# Source data:
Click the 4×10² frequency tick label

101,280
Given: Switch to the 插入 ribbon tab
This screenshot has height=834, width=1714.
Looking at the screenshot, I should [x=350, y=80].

# Task brief:
Include both ends. Return the line holding "Given: Switch to the 插入 ribbon tab" and all lines after it in the records above, exactly as written.

# Response below:
Given: Switch to the 插入 ribbon tab
This screenshot has height=834, width=1714.
Looking at the screenshot, I should [x=350, y=80].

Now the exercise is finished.